The most delicious thing in this post is the least appetising looking though. The mega awesome leftovers tagine was frickin' awesome. I haven't given up meat completely yet - my new stance is that when I eat it I will eat it as respectfully as possible. We bought the best quality/welfare lamb joint we could afford for Sunday lunch with friends (which was totally delicious, thanks Chef R) and relished it and then maximised the leftovers. I don't like cold, leftover lamb but smother it in spice and stew it for a few hours and it is excellent. The lamb fed six on Sunday and then with a lot of padding out (hey there chickpeas and sweet potatoes) the tagine did four more servings. And every single meal that bit of lamb made was scrumptious. In my books that is respect. Thanks lambikin.

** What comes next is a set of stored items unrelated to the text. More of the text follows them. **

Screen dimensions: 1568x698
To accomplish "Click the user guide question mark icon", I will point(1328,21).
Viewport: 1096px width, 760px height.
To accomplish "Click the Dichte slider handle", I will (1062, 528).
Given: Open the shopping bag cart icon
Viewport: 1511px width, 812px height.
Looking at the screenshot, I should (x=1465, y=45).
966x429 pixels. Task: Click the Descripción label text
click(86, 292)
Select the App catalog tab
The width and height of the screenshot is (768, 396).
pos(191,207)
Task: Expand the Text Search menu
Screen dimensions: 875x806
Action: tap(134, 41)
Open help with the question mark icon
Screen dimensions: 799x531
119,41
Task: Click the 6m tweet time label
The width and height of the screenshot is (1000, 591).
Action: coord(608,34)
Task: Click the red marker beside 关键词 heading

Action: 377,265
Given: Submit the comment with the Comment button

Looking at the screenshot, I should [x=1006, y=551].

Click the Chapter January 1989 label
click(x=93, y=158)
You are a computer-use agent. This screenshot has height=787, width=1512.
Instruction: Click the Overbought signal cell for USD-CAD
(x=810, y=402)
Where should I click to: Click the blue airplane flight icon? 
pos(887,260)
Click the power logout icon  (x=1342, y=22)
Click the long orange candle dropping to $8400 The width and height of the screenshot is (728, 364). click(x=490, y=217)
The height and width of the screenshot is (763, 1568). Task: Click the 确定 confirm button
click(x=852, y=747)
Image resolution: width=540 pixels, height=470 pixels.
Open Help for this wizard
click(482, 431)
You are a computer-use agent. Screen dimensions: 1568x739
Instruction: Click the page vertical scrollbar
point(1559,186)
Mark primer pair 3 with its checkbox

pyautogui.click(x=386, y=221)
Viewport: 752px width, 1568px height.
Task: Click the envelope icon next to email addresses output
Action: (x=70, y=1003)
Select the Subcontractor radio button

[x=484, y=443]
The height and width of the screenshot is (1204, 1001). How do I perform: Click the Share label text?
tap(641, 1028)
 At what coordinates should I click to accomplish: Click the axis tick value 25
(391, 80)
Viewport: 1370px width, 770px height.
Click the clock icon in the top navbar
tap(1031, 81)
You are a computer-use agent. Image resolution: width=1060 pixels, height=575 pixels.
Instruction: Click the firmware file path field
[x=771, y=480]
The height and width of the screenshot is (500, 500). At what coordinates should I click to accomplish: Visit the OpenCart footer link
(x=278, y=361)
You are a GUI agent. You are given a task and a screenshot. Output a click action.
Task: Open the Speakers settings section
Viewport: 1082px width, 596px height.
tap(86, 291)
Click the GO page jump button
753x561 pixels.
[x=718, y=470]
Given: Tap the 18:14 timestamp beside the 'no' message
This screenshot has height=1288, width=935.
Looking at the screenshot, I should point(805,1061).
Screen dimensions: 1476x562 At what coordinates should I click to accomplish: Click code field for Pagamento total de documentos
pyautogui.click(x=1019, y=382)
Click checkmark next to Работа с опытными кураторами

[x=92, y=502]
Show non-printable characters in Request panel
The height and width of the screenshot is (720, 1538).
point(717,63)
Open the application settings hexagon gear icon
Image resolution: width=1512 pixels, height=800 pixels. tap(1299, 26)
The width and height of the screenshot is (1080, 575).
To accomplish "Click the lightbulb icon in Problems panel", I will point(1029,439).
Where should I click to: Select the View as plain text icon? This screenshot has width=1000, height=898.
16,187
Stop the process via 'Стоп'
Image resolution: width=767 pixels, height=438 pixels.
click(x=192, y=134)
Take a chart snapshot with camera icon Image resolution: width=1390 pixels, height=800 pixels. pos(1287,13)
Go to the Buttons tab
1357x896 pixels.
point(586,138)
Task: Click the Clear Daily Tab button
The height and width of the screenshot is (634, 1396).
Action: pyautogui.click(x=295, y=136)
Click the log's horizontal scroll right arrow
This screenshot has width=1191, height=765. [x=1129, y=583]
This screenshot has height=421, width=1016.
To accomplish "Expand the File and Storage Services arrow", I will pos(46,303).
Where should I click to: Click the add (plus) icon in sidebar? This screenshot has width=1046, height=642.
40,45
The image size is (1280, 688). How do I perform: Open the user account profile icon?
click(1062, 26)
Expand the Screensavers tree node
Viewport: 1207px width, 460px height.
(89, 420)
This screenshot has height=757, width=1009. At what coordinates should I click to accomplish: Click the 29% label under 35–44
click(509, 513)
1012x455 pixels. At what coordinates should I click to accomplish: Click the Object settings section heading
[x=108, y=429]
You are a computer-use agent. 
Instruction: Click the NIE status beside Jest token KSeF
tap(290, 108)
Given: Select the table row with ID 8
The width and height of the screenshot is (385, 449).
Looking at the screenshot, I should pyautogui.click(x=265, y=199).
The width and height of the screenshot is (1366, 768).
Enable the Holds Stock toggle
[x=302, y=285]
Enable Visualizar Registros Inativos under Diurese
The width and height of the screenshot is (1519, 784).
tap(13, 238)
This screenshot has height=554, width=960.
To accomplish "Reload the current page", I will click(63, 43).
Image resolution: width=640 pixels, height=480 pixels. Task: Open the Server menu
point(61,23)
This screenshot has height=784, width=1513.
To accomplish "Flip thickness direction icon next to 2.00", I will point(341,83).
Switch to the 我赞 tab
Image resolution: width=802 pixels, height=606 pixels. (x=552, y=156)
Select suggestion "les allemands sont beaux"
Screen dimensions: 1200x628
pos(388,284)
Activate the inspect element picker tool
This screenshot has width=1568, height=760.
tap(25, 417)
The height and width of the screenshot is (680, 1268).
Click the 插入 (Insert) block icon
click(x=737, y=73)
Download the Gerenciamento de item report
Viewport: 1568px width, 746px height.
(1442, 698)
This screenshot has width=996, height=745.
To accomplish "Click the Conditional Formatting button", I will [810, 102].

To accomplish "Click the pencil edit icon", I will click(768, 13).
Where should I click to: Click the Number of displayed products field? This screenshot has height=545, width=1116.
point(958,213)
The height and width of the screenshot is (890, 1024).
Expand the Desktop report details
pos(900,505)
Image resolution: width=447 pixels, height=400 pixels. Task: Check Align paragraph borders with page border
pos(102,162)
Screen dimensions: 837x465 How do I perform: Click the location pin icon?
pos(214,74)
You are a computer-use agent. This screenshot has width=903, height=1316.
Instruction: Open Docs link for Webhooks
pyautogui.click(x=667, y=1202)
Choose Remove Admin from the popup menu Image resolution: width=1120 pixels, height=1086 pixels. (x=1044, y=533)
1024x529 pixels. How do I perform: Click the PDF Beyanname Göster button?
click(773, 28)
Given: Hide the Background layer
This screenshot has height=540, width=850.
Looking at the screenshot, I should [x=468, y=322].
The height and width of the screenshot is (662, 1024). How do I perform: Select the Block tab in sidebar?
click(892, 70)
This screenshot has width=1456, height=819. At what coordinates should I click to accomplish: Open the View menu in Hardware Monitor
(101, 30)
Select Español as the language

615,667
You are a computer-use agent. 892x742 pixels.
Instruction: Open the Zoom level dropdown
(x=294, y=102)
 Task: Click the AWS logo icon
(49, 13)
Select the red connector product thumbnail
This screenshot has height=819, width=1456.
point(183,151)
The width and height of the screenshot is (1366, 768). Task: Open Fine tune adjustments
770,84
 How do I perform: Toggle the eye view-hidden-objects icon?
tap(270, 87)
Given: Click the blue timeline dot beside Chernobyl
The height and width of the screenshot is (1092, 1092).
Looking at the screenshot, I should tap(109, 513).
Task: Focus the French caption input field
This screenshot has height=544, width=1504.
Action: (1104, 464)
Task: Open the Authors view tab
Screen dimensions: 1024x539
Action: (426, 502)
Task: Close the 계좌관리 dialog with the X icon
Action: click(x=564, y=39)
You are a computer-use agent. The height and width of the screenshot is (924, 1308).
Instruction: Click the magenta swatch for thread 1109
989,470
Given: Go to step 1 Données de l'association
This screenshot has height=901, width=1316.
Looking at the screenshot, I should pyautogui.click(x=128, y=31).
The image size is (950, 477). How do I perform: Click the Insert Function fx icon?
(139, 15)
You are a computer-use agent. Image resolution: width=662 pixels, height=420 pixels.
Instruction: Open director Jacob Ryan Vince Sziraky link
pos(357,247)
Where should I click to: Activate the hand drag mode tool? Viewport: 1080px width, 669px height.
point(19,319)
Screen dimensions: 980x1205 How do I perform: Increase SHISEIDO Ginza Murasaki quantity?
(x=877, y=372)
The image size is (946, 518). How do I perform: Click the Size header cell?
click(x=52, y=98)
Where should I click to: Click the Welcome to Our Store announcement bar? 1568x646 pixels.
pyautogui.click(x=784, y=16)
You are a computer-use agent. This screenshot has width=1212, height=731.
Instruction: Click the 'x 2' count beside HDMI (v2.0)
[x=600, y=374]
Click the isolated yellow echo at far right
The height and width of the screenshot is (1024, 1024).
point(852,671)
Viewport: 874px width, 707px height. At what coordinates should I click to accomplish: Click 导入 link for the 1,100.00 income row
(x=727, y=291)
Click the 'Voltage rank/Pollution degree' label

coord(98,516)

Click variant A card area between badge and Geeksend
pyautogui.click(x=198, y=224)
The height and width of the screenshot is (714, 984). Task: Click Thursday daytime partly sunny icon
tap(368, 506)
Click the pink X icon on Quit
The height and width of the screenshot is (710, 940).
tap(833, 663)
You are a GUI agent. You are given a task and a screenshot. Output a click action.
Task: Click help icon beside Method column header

I made up the recipe from an amalgam of about eight internet sources and my personal inclinations and it was so good that I wrote it down to share with y'awl. Notes - every tagine recipe I read is all like blah blah blah apricots but I'm not crazy about big ole chunks of fruit in my savory food so I substituted sweet potato for sweetness. If are a fruit/meat pervert then knock yourself out but maybe scale back to standard potatoes.
- 3-4 garlic cloves, chopped finely
- 1-2 onions, chopped finely
- 1 thumb (the weird standard measurement) of ginger, grated
- Coriander seeds
- Cumin seeds
- 1 generous squirt tomato puree
- 1 can tinned tomatoes (400g)
- 1 can chickpeas (400g), drained
- 2-3 sweet potatoes, peeled and chopped into medium sized pieces
- Roasted lamb shoulder, cut into bite size chunks
I don't think this recipe is particularly pedantic - spice it however you fancy with any appropriate spices you can get your grubby little mitts on.
- Heat some oil in a large saucepan or cassoulet and cook the onion, garlic, ginger and spices until soft.
- Add the lamb, potato, tomato, puree and honey.
- Stew for a while, say an hour and a half. If it is looking thin then you can take the lid off for a while but otherwise leave it to do its bidnez.
- Stir in the chickpeas a couple of minutes before serving.
- Bam! Sweet, sticky, spicy tagine with lots of melty lamb and chickpea goodness.
This was one of those times where winging it worked - yey for those times!
What good things have you eaten recently? Do you have a favourite leftovers recipe? I'm always intrigued to hear new ones although I have a substantial pile of cookbooks to browse through at the moment... Weekend bliss here I come.